**BRIEF:** Look below for the line with "You are a GUI". Retype it and every line after it to the end, exactly, but leave out the pictures.

**ENTRIES SUPPLIED:**
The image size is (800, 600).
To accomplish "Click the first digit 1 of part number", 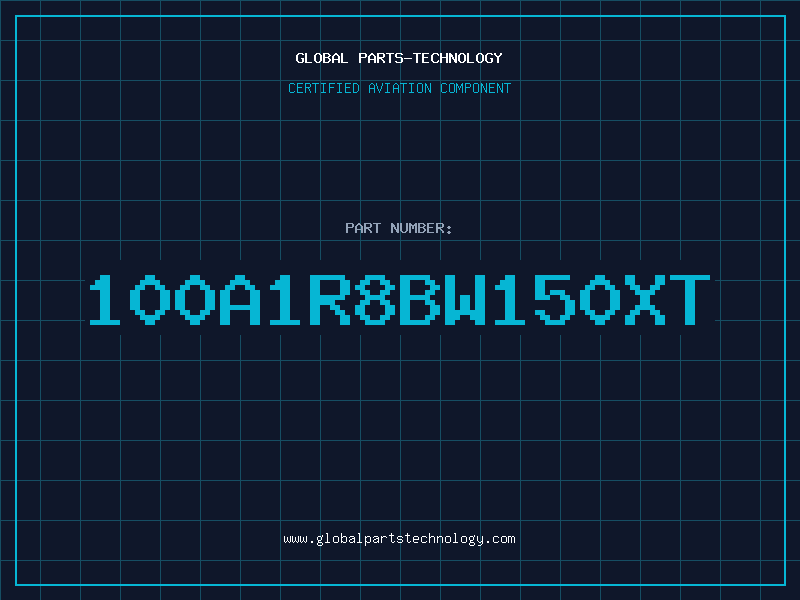I will tap(105, 299).
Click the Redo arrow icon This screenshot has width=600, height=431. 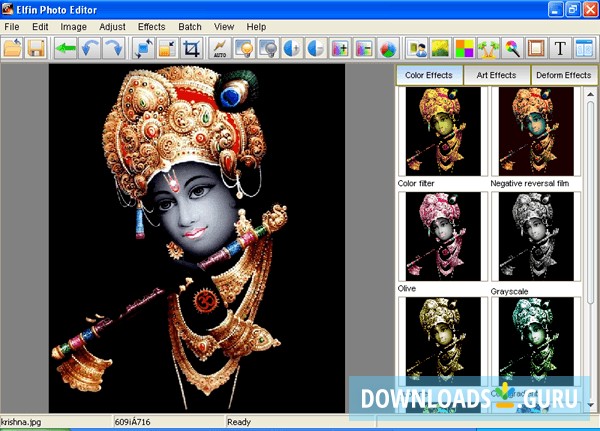[x=113, y=48]
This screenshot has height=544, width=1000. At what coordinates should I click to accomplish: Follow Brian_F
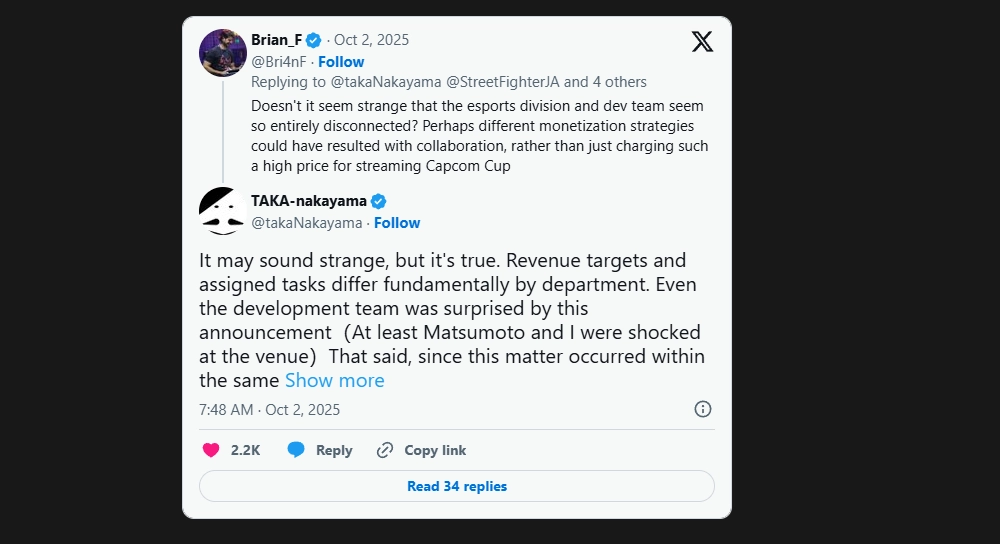coord(341,62)
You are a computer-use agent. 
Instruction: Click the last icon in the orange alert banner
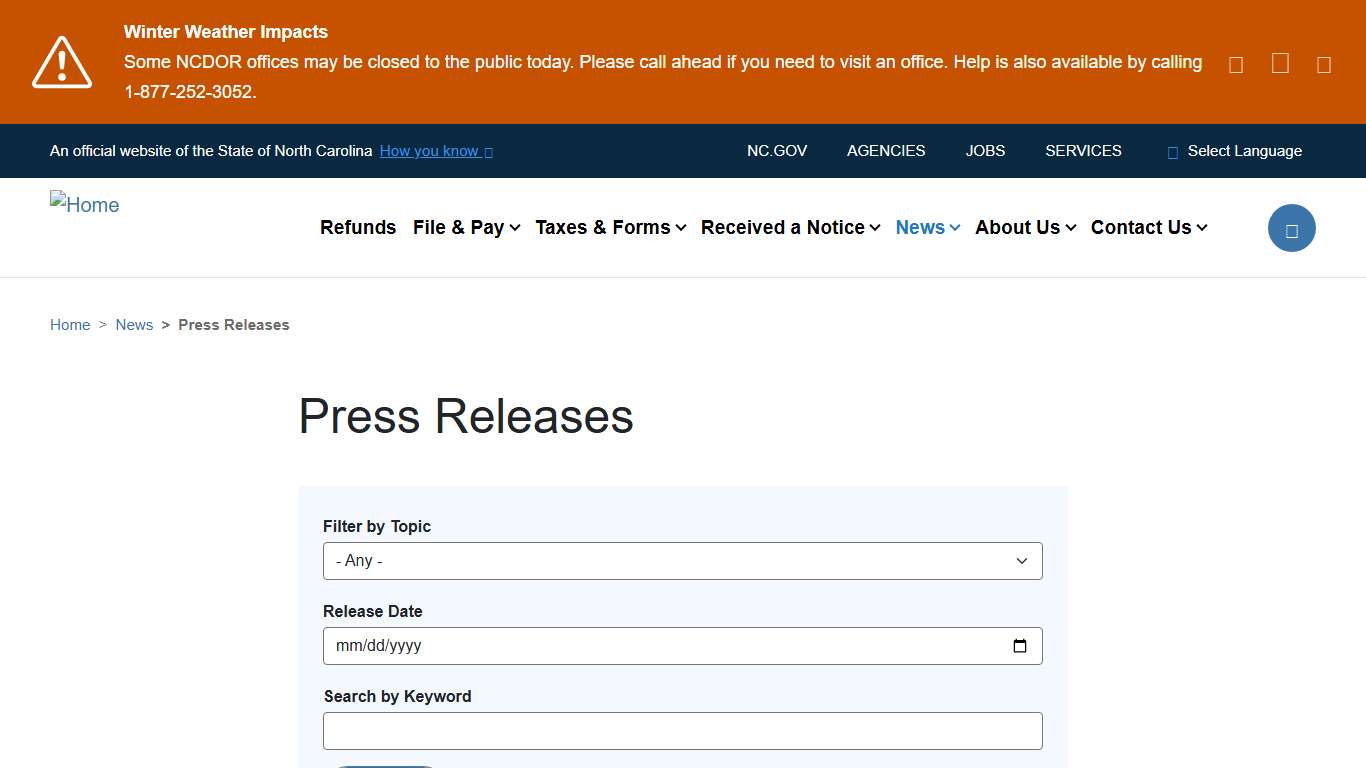(1323, 63)
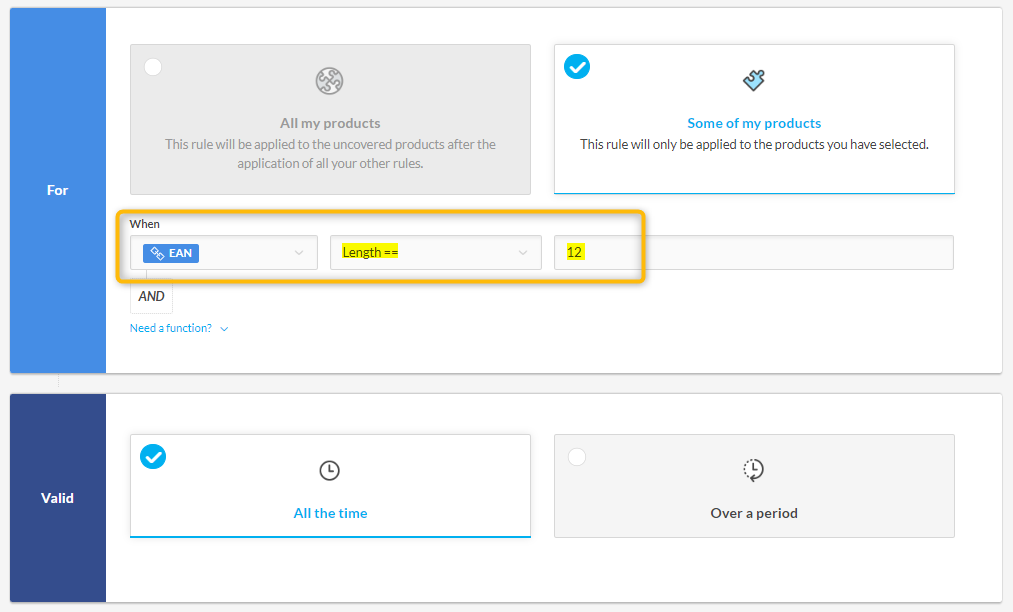Choose the Some of my products heading
The height and width of the screenshot is (612, 1013).
[754, 123]
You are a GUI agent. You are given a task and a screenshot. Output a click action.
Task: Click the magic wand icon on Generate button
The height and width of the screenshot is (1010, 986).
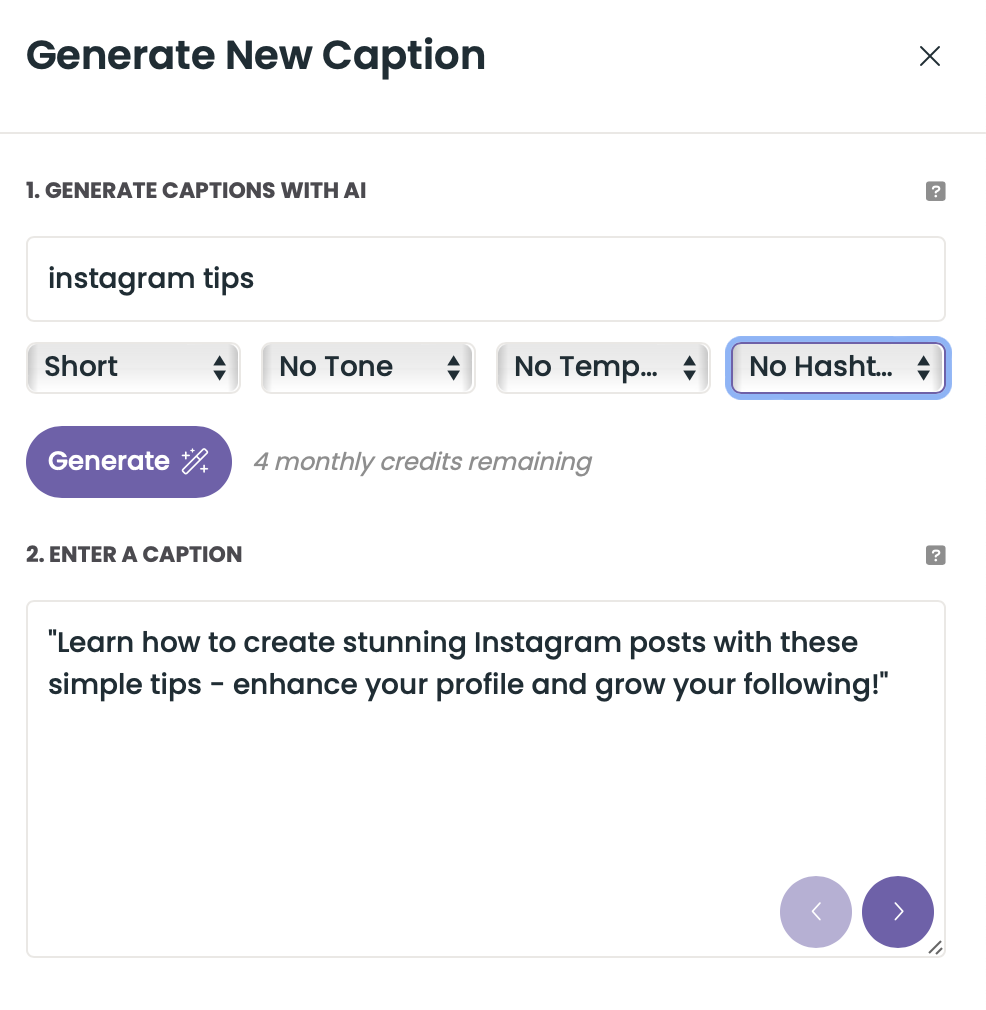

**ANSWER TO THIS TASK:**
You are a GUI agent. You are given a task and a screenshot. Output a click action.
Task: Click the magic wand icon on Generate button
The height and width of the screenshot is (1010, 986).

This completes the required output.